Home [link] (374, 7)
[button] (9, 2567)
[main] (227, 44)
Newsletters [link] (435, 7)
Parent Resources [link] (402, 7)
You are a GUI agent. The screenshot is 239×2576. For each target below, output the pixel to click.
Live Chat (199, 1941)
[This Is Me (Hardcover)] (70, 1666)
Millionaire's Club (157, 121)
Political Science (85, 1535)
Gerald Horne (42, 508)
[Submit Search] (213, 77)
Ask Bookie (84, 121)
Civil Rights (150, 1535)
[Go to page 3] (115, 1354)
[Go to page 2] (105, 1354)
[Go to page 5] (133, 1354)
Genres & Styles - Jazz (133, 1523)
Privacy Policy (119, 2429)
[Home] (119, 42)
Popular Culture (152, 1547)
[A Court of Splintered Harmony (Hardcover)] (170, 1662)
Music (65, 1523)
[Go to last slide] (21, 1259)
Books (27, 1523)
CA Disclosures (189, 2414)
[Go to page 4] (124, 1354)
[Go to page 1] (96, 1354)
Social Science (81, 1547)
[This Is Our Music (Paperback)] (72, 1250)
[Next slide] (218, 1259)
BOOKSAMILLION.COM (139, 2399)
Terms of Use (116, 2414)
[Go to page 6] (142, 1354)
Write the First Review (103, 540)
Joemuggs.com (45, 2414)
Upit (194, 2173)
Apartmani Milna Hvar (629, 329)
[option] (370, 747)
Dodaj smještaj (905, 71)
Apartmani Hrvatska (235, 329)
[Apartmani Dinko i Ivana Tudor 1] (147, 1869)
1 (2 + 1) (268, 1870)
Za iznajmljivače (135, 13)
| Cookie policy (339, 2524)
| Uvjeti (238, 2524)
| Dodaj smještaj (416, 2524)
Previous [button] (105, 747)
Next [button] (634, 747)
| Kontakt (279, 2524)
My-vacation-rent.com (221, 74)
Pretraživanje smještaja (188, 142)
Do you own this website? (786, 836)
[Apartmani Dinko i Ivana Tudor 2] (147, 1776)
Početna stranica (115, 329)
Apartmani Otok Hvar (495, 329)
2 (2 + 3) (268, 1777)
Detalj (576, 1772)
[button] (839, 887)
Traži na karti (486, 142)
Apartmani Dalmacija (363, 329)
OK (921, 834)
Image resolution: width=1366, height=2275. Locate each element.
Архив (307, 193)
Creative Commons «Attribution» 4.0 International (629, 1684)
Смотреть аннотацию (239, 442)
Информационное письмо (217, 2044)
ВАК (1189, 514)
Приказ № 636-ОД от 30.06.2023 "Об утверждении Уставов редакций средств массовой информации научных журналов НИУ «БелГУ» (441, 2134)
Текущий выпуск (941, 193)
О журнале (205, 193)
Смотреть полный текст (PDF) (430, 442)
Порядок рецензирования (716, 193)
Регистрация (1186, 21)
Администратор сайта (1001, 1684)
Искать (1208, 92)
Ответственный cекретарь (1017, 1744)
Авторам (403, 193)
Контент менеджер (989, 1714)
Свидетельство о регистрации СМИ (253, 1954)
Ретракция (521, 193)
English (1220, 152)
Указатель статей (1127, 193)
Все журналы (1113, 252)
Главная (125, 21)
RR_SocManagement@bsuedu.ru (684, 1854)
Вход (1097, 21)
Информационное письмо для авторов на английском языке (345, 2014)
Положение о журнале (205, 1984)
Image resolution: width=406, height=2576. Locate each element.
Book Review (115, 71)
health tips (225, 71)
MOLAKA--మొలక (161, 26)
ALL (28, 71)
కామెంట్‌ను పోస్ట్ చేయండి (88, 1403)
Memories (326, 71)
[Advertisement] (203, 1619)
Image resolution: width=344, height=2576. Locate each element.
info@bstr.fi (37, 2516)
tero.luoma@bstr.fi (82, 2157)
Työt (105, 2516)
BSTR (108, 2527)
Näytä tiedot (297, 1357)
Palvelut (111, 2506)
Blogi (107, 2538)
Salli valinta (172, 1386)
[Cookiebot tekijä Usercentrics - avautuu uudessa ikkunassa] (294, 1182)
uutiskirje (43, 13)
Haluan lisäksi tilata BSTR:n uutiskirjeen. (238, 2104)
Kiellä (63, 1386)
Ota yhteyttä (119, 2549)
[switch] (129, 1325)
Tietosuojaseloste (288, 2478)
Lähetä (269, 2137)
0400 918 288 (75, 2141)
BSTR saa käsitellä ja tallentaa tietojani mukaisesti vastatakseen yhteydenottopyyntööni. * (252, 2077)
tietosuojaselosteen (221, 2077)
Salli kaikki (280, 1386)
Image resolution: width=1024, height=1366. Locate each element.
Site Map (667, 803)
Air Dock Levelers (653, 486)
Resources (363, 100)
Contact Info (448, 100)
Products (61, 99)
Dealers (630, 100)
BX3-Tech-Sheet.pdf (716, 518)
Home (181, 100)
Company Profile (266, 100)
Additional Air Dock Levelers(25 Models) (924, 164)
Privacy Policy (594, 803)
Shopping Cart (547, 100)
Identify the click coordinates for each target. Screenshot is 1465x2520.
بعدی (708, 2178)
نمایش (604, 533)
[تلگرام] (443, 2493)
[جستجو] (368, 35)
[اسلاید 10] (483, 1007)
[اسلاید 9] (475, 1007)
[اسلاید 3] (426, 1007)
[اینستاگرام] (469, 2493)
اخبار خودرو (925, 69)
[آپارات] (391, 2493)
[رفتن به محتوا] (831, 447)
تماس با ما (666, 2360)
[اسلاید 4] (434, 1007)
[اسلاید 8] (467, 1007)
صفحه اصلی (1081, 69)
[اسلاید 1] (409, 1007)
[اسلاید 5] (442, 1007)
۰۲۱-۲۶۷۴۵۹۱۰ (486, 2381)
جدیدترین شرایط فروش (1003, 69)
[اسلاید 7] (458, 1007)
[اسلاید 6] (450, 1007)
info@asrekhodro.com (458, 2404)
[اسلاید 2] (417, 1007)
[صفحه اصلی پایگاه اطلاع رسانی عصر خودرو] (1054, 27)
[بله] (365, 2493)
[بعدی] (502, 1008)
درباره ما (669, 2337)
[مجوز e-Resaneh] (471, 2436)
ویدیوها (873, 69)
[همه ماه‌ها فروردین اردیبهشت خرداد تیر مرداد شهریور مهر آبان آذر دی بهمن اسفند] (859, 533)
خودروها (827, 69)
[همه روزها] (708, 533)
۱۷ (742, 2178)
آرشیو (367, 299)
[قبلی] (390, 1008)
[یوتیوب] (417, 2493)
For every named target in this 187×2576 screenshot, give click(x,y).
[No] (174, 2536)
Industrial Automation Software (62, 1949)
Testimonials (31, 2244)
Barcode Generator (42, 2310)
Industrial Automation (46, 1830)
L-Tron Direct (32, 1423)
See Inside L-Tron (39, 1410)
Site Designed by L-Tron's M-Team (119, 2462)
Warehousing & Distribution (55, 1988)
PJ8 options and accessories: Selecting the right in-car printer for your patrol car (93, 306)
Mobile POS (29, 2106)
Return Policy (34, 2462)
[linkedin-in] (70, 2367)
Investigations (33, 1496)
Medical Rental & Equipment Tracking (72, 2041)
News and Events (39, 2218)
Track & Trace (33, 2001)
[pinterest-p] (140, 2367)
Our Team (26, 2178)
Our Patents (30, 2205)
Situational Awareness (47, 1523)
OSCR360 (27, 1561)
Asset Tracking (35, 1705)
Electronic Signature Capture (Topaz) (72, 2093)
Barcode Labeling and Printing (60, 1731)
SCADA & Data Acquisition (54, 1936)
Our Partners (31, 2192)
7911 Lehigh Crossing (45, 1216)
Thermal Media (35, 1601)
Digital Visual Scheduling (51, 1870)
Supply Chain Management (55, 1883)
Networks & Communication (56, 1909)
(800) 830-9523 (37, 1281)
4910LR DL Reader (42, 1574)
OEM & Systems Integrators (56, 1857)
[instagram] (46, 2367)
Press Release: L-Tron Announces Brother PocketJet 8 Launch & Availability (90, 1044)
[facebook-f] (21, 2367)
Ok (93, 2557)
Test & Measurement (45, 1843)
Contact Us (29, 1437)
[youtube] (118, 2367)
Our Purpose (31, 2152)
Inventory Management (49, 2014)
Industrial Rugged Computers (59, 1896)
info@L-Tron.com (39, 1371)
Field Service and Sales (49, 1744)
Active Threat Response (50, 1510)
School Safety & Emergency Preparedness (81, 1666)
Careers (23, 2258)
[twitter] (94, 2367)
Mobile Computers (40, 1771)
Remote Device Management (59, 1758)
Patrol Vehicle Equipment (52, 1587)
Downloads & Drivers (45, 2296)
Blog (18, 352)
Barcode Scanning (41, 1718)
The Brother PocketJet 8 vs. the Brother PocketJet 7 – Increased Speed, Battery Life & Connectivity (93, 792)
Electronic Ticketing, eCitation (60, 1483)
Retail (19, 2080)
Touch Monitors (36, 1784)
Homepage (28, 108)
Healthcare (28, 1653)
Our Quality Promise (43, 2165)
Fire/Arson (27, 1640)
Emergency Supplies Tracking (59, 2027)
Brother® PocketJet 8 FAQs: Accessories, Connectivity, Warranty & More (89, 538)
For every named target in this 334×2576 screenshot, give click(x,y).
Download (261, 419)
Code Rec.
::::
» **Activity**:
The required answer is the run of lines above, starting at the line with "Apartmani Hrvatska (235, 329)" and ending at the line with "[Advertisement] (203, 1619)", reproduced exactly with both ends.

» **Output below**:
Apartmani Hrvatska (235, 329)
[Apartmani Dinko i Ivana Tudor 1] (147, 1869)
1 (2 + 1) (268, 1870)
Za iznajmljivače (135, 13)
| Cookie policy (339, 2524)
| Uvjeti (238, 2524)
| Dodaj smještaj (416, 2524)
Previous [button] (105, 747)
Next [button] (634, 747)
| Kontakt (279, 2524)
My-vacation-rent.com (221, 74)
Pretraživanje smještaja (188, 142)
Do you own this website? (786, 836)
[Apartmani Dinko i Ivana Tudor 2] (147, 1776)
Početna stranica (115, 329)
Apartmani Otok Hvar (495, 329)
2 (2 + 3) (268, 1777)
Detalj (576, 1772)
[button] (839, 887)
Traži na karti (486, 142)
Apartmani Dalmacija (363, 329)
OK (921, 834)
Image resolution: width=1366, height=2275. Locate each element.
Архив (307, 193)
Creative Commons «Attribution» 4.0 International (629, 1684)
Смотреть аннотацию (239, 442)
Информационное письмо (217, 2044)
ВАК (1189, 514)
Приказ № 636-ОД от 30.06.2023 "Об утверждении Уставов редакций средств массовой информации научных журналов НИУ «БелГУ» (441, 2134)
Текущий выпуск (941, 193)
О журнале (205, 193)
Смотреть полный текст (PDF) (430, 442)
Порядок рецензирования (716, 193)
Регистрация (1186, 21)
Администратор сайта (1001, 1684)
Искать (1208, 92)
Ответственный cекретарь (1017, 1744)
Авторам (403, 193)
Контент менеджер (989, 1714)
Свидетельство о регистрации СМИ (253, 1954)
Ретракция (521, 193)
English (1220, 152)
Указатель статей (1127, 193)
Все журналы (1113, 252)
Главная (125, 21)
RR_SocManagement@bsuedu.ru (684, 1854)
Вход (1097, 21)
Информационное письмо для авторов на английском языке (345, 2014)
Положение о журнале (205, 1984)
Image resolution: width=406, height=2576. Locate each element.
Book Review (115, 71)
health tips (225, 71)
MOLAKA--మొలక (161, 26)
ALL (28, 71)
కామెంట్‌ను పోస్ట్ చేయండి (88, 1403)
Memories (326, 71)
[Advertisement] (203, 1619)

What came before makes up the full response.